The results of the present study and investigation of 3948 people aged 50-90 years, the overall prevalence of severe depression in Iranian older adult was reported to be 8.2% based on a meta-analysis. Results of a meta-analysis study showed the overall prevalence of depression in the older adult was 43% in Iran between 2001 and 2015 [26]. A study in Sweden showed the prevalence of depression was 4.2% and the moderate-severe type was 1.6% [27]. A study in China also showed that the overall prevalence of depression in the older adult was 36.9%, and reported that the prevalence of symptoms was higher in women 50.4% as compared to men 33.3%. In general, the prevalence of moderate to severe depression was 3.9% in their study [28]. The prevalence of mild-moderate depression and mild-severe depression was reported to be 27%, and 12% in a study in Greek, respectively [29]. Another study in China reported that 26.5% and 4.4% of older adult people with depression had mild and severe depression, respectively [30].
Depression is often not diagnosed in the older adult and has important impacts on quality of life, clinical outcomes, functional status, medical services, mortality, and disability [31]. Depression in the older adult also leads to increased drug use, increase costs for drugs and over-the-counter drugs, higher risk of alcohol abuse, increased length of stay, and cost of care [32]. Depression occurs in the older adult, similar to younger people due to socio-psychological and biological factors [33]. Depression is a relapsing persistent disease, and risk factors for depression in older adult people include social isolation, marital status, divorce or separation, low socioeconomic status, debilitating comorbidities, insomnia, and functional and cognitive disorders [34].
Based on the results of various studies it was reported that depression in older adult had a significant relationship with married statues, satisfaction with place of living, use of medicine, living with spouse and children, emotional support of family, members, emotional support of friends, emotional support of others, satisfaction with relations and satisfaction with overall support [15, 19 and 23].
These studies also reported that Prevalence of mental disorders among older age, female, low education, marital status, activity, and income, unemployed and disabled older adult was significantly [19, 20, and 25]
Increased rates of depression in the older adult, especially the severe type reported in this study, are often neglected, making it difficult to diagnose and treat the disease in a timely manner. This is an unfortunate reality because depression is a disorder for which effective treatments are available today. The results of interventional studies Legrand et al [36] and Koshyar et al [37] were indicated in the reducing depression: regular physical activity and appropriate diet were Reduced the level of depression, These studies reported that both outdoors and indoors 15-min self-paced walks and Participating in enjoyable and pleasant exercises were associated with significant and positive affective, There is scientific agreement that exercise temporarily makes people feel more positively activated so that more frequent exercise may lead to a greater cumulative effect on positive affect and perhaps more opportunities to reduce negative thoughts and ruminative processes [36, 37].

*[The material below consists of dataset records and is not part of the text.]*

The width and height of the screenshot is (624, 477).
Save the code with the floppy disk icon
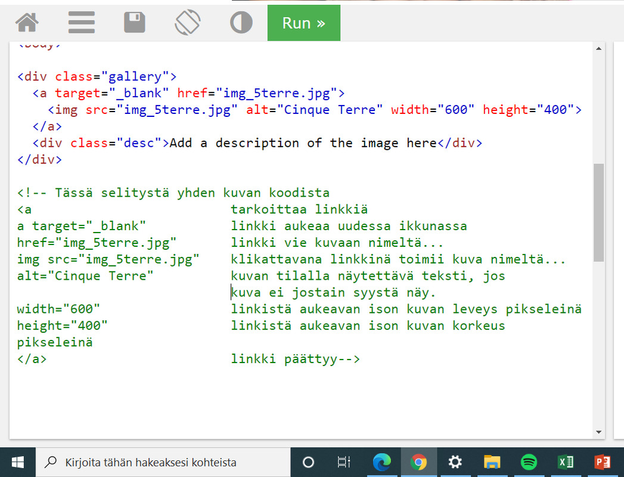(135, 23)
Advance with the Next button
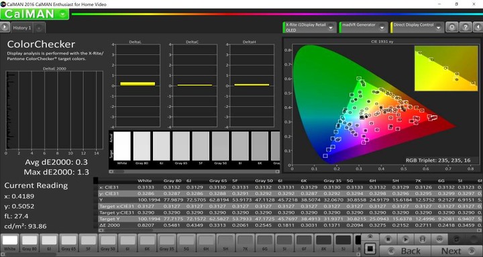This screenshot has width=483, height=257. (x=457, y=251)
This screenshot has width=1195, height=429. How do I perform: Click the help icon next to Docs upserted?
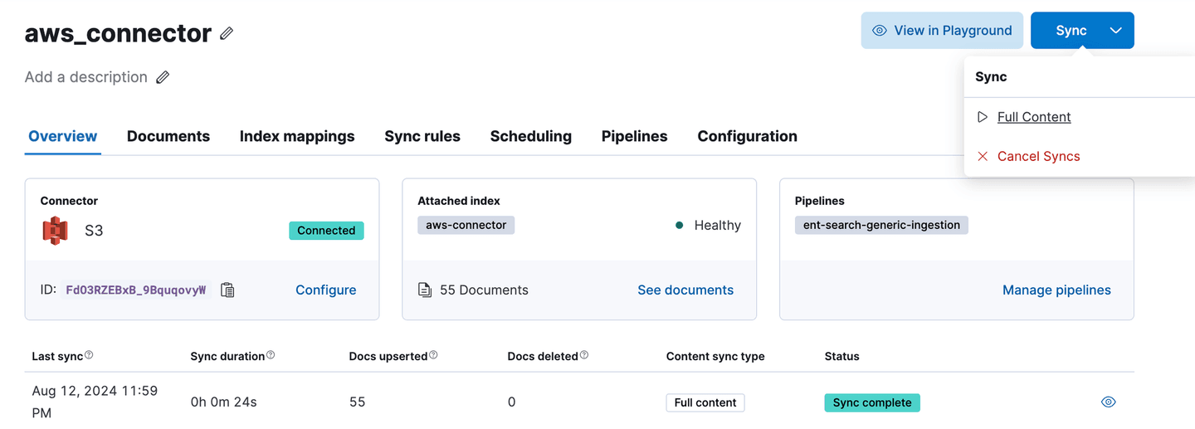(433, 355)
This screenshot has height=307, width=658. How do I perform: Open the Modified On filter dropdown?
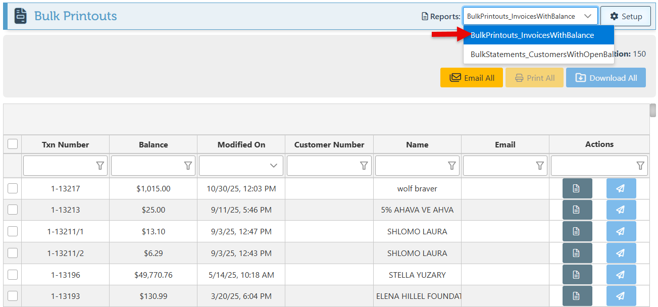point(273,166)
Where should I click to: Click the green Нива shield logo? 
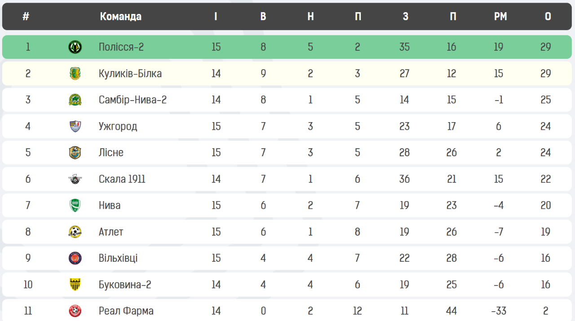[75, 205]
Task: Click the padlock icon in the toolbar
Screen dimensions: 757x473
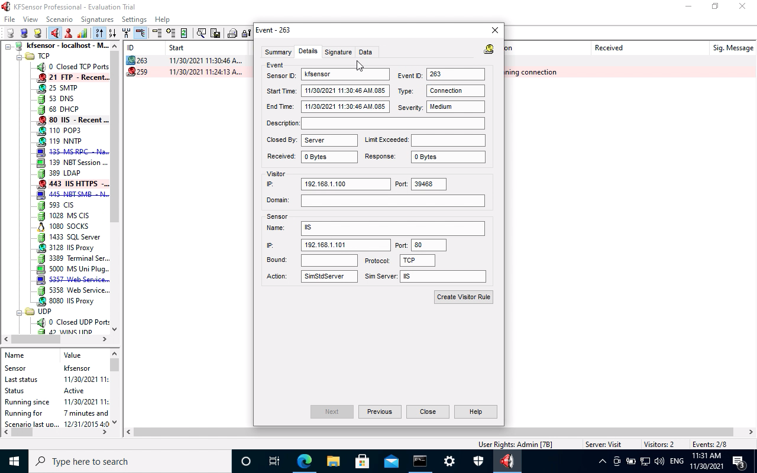Action: (245, 33)
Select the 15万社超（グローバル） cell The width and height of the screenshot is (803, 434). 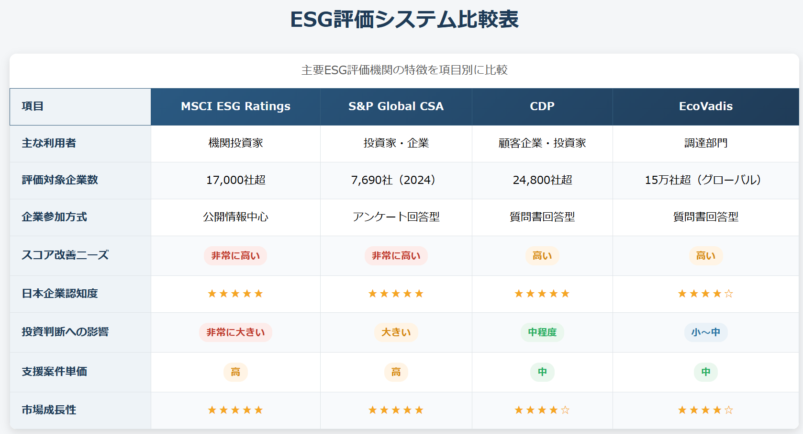(706, 180)
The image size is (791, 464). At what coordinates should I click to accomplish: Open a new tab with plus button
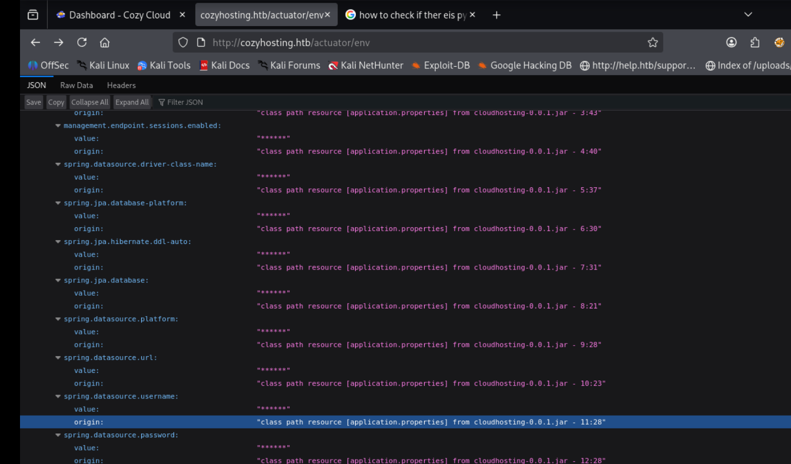coord(496,15)
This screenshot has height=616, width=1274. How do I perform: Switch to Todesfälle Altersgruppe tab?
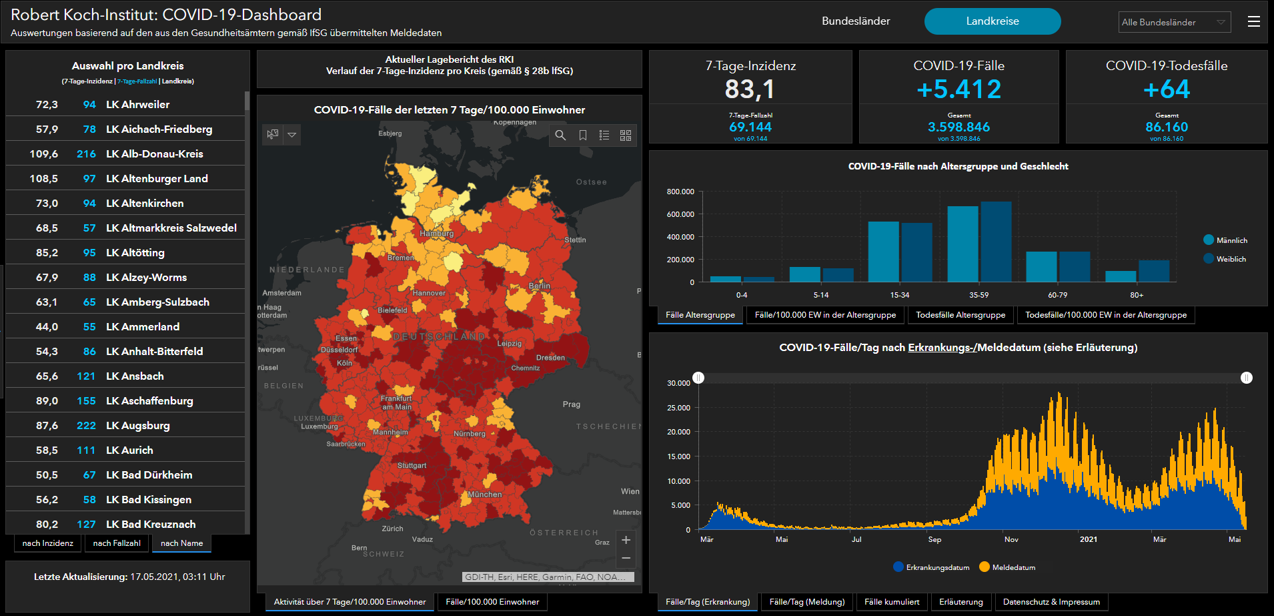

It is also worth noting that the reduced mental ability and the feeling of sadness is not part of the normal aging process and this mood state should be considered important [34, 35]; therefore, considering the foregoing, screening and secondary prevention measures by nurses and healthcare providers are of great importance. Moreover, increasing families' awareness of depression in the older adult will also pave the way for early diagnosis and more appropriate treatment.
Limitations
The most important limitations of the current study include the lack of access to full text and the poor quality of some of the studies studied.